I'm not sure if I liked In the Cut by Susanna Moore or not. The critics were pretty much united in their dislike of the movie version (except, oddly enough, those at my local papers, who inexplicably loved it), but I was curious about it (okay, mostly I was curious about seeing Mark Ruffalo naked [hello, Googlers]) but figured I'd read the book first. I can see why they thought it would make a good movie - the plot involves a serial killer, dangerous cops, and lots of sex. Unfortunately, so much of the appeal of the book lies with Franny's obsession with language and words (she is writing a book on urban slang). This aspect of it, which is a huge part of the book, seems like it would be difficult to translate to the screen. I'm curious to see how they managed that, and if they were successful in the attempt (which I doubt, having read some of the reviews). Without that layer of academic curiosity, you're left with a fairly run of the mill serial killer story where the main character is solitary and detached and stupidly puts herself in harm's way out of some sort of need to break out of her routine. With lots of explicit sex.

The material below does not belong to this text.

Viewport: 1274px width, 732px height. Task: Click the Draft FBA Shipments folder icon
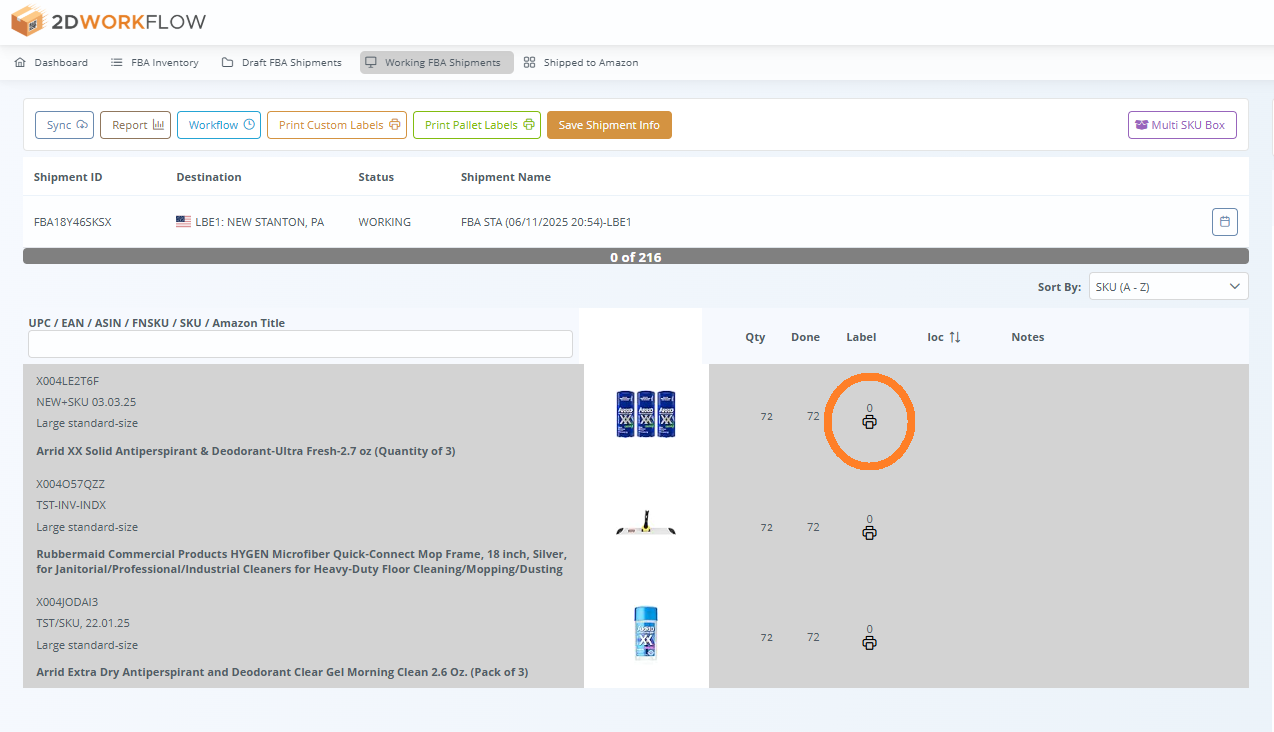[x=228, y=62]
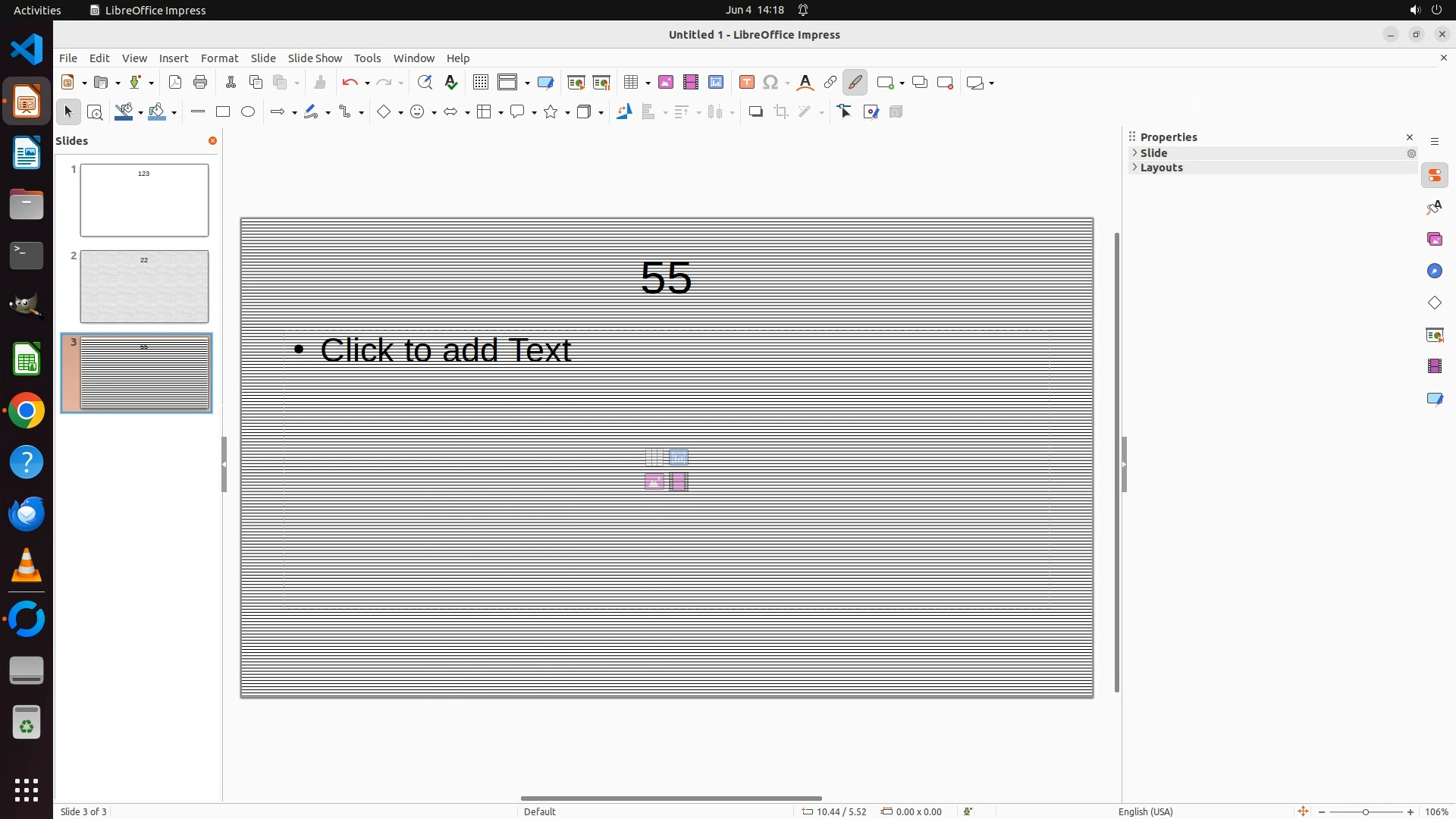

But then there's the opening page about Franny's students and their lack of understanding of Hemingway or irony that has bearing on the rest of the book: "...the idea of him that they have from the writing, makes them uncomfortable. They disapprove of him...The bravado, the resentment in the writing excites them, but they cannot allow themselves to feel it." This essentially describes my reaction to the book (and, more specifically, Franny herself), but I'm not sure if that was Moore's intended effect or if she was pre-emptively chiding the reader for her disapproval and lack of understanding. I get the irony in the book; the irony in the identity of the killer (although it's well-trodden ground in the thriller genre) and in Franny's nature and ultimate fate. I just didn't connect with anything there. Perhaps that's because her character was very remote and unemotional. The other characters are pretty shallowly sketched too and because the book is very short (under 200 pages), I think this was done deliberately so as to keep the suspense and the identity of the killer unknown. That seems like a cop-out to me though. Why not dig deeper into the characters and the obsessions that drive them? Maybe the plot couldn't stand a longer treatment? I don't know. Is it short and terse because of the Hemingway comparison? I haven't read any of his works and don't know his style, so I can't do an accurate comparison. Am I off track on this? Am I missing something? Am I trying to find depth where there is none?

Anyway.

I think I've spent way too much time on this today.